┌──

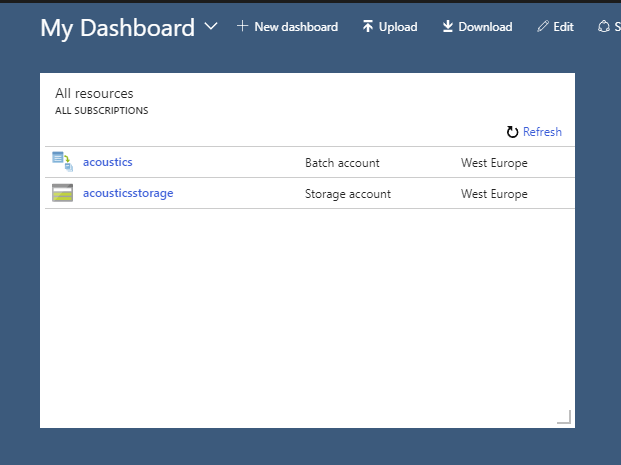Click the circular Refresh arrow icon
This screenshot has height=465, width=621.
(x=512, y=132)
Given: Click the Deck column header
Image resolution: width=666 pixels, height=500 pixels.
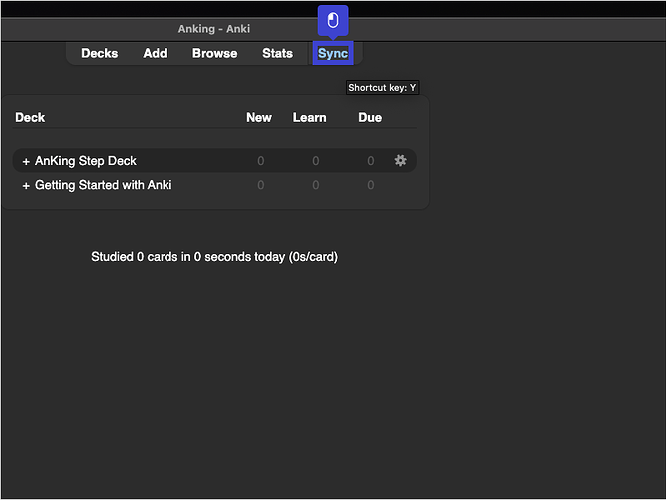Looking at the screenshot, I should (30, 117).
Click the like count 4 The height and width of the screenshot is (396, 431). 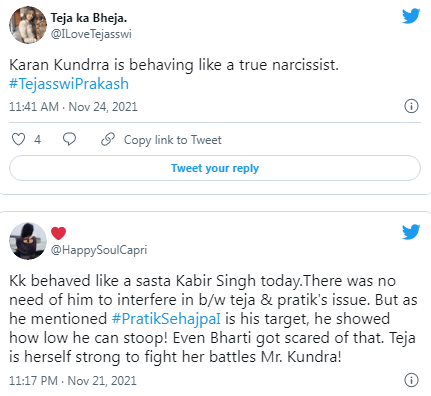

└──

• **Exercise details**
Your copy must consist solely of the lines from the one containing "Given: Click the Deck column header" through the final line of the material above, transcribed exactly, with the pictures left out.

• **Response box**
Given: Click the Deck column header
Image resolution: width=666 pixels, height=500 pixels.
Looking at the screenshot, I should (30, 117).
Click the like count 4 The height and width of the screenshot is (396, 431). 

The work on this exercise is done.